▸ **Problem details**
Would you return, unchanged, the stretch of the material from the line containing "How do I perform: Select" through the line containing "[x=258, y=476]", with both of those lines included?

**** Dataset records ****

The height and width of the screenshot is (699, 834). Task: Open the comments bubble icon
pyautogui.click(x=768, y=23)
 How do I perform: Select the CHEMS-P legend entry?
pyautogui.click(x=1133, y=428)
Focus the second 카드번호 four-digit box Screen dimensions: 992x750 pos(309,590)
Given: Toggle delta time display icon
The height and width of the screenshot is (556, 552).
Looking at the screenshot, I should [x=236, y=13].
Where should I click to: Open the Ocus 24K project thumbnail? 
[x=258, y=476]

****
**** Dataset records ****

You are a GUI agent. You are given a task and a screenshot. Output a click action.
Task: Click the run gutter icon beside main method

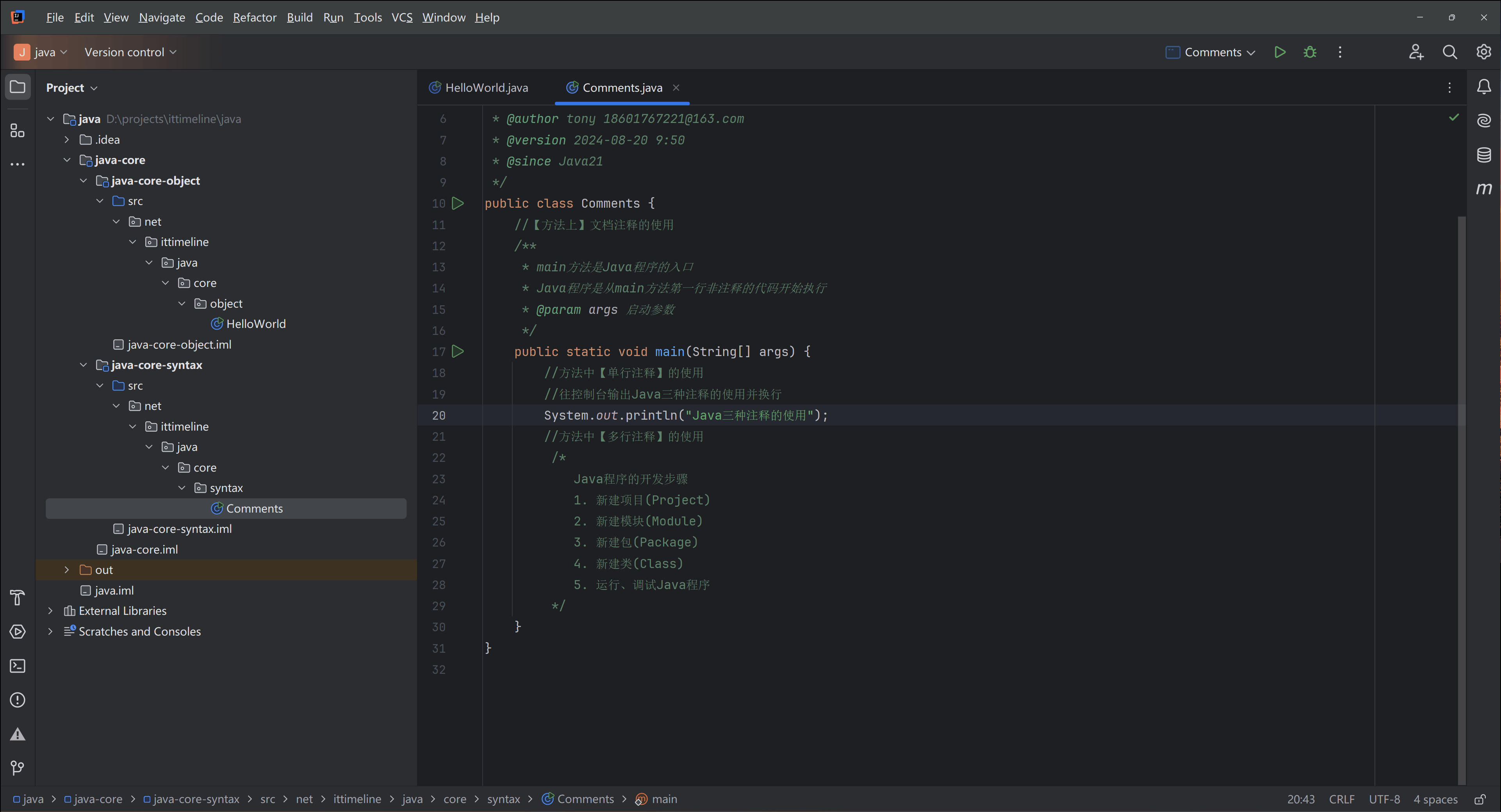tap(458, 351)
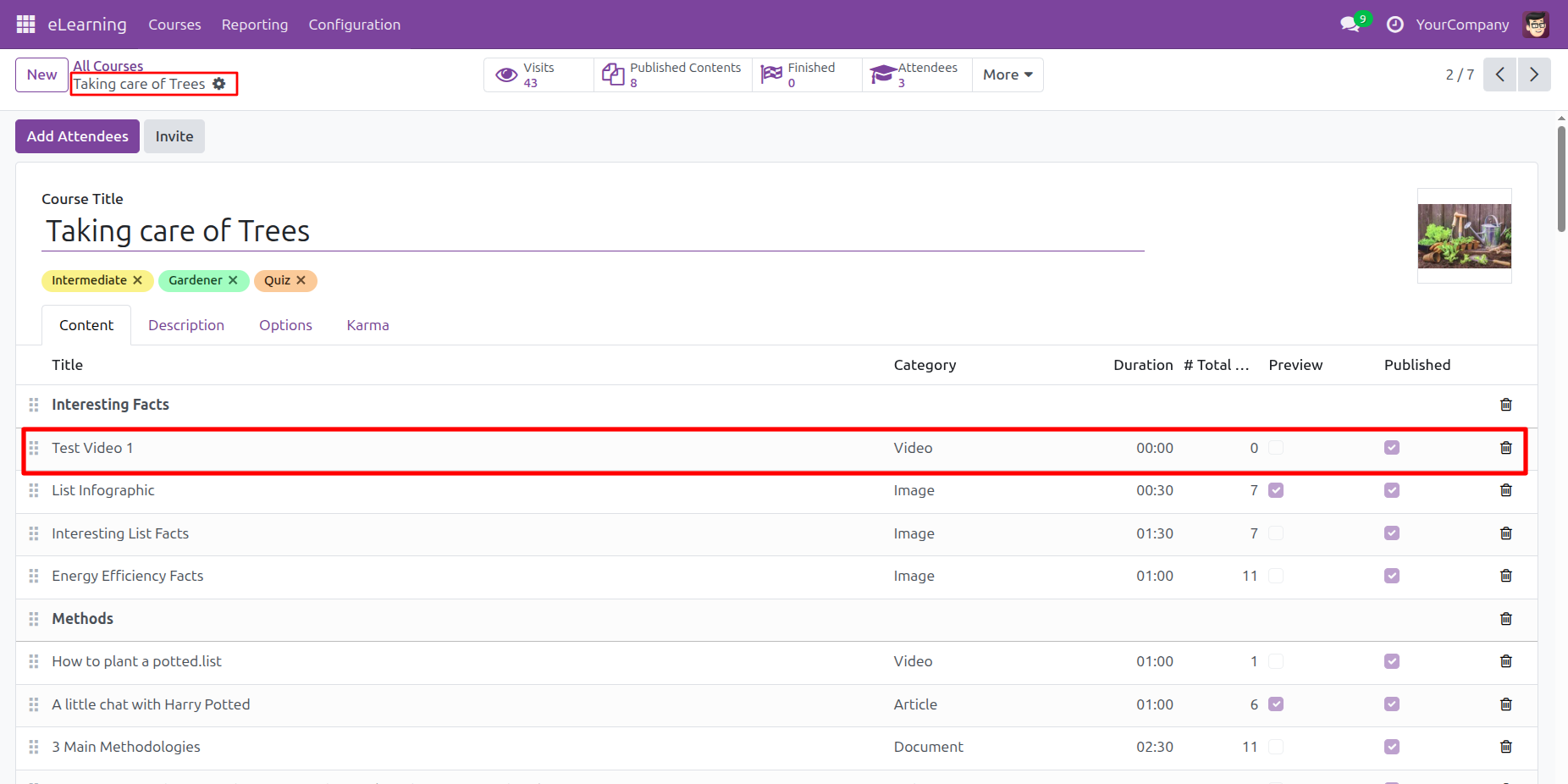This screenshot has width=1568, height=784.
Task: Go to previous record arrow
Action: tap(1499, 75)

****
**** Dataset records ****

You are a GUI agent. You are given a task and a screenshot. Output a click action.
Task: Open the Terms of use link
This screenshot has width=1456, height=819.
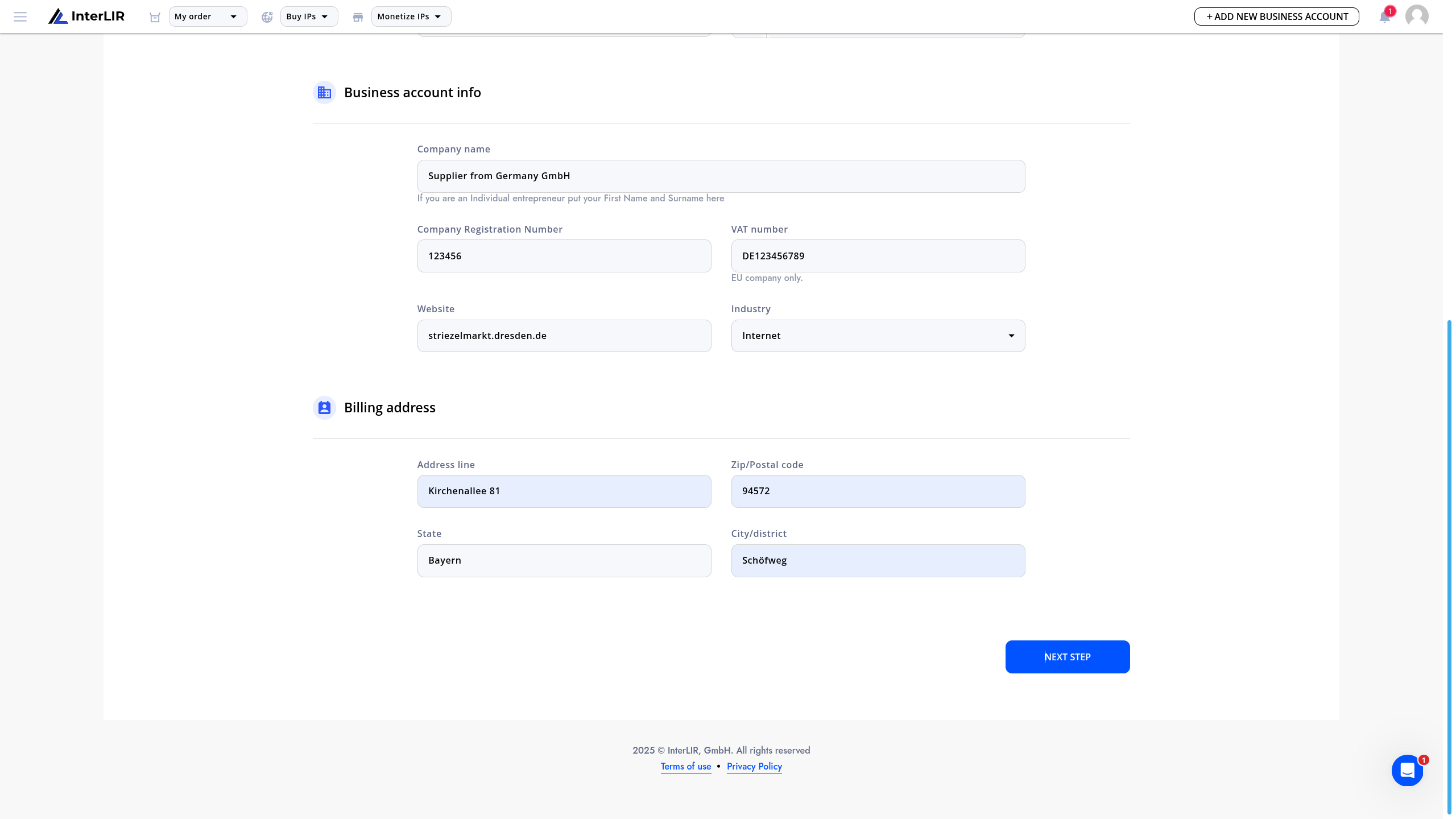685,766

****

▸ **Task solution**
 How do I perform: Select the CHEMS-P legend entry?
pyautogui.click(x=1133, y=428)
Focus the second 카드번호 four-digit box Screen dimensions: 992x750 pos(309,590)
Given: Toggle delta time display icon
The height and width of the screenshot is (556, 552).
Looking at the screenshot, I should [x=236, y=13].
Where should I click to: Open the Ocus 24K project thumbnail? 
[x=258, y=476]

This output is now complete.